[[ Excerpted passage, beginning ]]

The Alexander von Humboldt Foundation congratulates Emmanuelle Charpentier upon winning the Nobel Prize in chemistry which she will receive together with Jennifer Doudna. The two researchers are being honoured for their development of the CRISPR/Cas9 genetic scissors, a method for genome editing. Counting Dr. Charpentier, 56 researchers from the worldwide network of individuals who have been sponsored by the Humboldt Foundation have now received a Nobel Prize.
Born in France in 1968, the genetic researcher and molecular biologist Emmanuelle Charpentier is director of the Max Planck Unit for the Science of Pathogens in Berlin. She received an Alexander von Humboldt Professorship in 2014 and has conducted research in Germany ever since then. She was a Humboldt Professor at the Medizinische Hochschule Hannover (MHH) and the Helmholtz Centre for Infection Research in Braunschweig until 2015 when she switched to Berlin, initially as director of the Regulation in Infection Biology Department at the Max Planck Institute for Infection Biology. She has headed the Max Planck Unit for the Science of Pathogens since 2018.
Together with Jennifer Doudna, Charpentier developed the CRISPR/Cas9 molecular scissors which can be used to cleave DNA strands and then insert new gene sequences at the cutting site. Using this method, researchers can change the DNA of animals, plants and microorganisms with extremely high precision, the Royal Swedish Academy of Sciences noted in its statement regarding the award. “This technology has had a revolutionary impact on the life sciences, is contributing to new cancer therapies and may make the dream of curing inherited diseases come true,” the Academy said.

[[ Excerpted passage, end ]]
[[ Excerpted records, beginning ]]

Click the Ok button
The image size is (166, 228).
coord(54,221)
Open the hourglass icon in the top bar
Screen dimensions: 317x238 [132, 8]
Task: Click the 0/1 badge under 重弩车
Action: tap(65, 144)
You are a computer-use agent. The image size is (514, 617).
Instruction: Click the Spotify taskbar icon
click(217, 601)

[[ Excerpted records, end ]]
[[ Excerpted records, beginning ]]

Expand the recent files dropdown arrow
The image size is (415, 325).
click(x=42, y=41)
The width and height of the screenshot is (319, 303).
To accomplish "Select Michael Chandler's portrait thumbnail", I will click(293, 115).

[[ Excerpted records, end ]]

▶ _Questions on the material_
A) Repeat, word for word, the part of the Charpentier Nobel announcement that opens with the words containing "The Alexander von" and closes with "a Nobel Prize.".
B) Carry on the announcement about Emmanuelle Charpentier's Nobel Prize from the point where it stops.
You can set the records aside, since they aren't needed.

▶ _Task results_
A)
The Alexander von Humboldt Foundation congratulates Emmanuelle Charpentier upon winning the Nobel Prize in chemistry which she will receive together with Jennifer Doudna. The two researchers are being honoured for their development of the CRISPR/Cas9 genetic scissors, a method for genome editing. Counting Dr. Charpentier, 56 researchers from the worldwide network of individuals who have been sponsored by the Humboldt Foundation have now received a Nobel Prize.

B)
“Our sincere congratulations to Emmanuelle Charpentier and Jennifer Doudna. With the genetic scissors you have developed a ground-breaking technology that opens up entirely new avenues for expanding our fundamental understanding and for applications”, said the President of the Alexander von Humboldt Foundation. Hans-Christian Pape. “We are of course particularly pleased that with Emmanuelle Charpentier a Humboldtian has been honoured. Only five women have previously received the Nobel Prize in chemistry.”
(press release 19/2020)
Every year, the Alexander von Humboldt Foundation enables more than 2,000 researchers from all over the world to spend time conducting research in Germany. The Foundation maintains an interdisciplinary network of well over 30,000 Humboldtians in more than 140 countries around the world – including 56 Nobel Prize winners.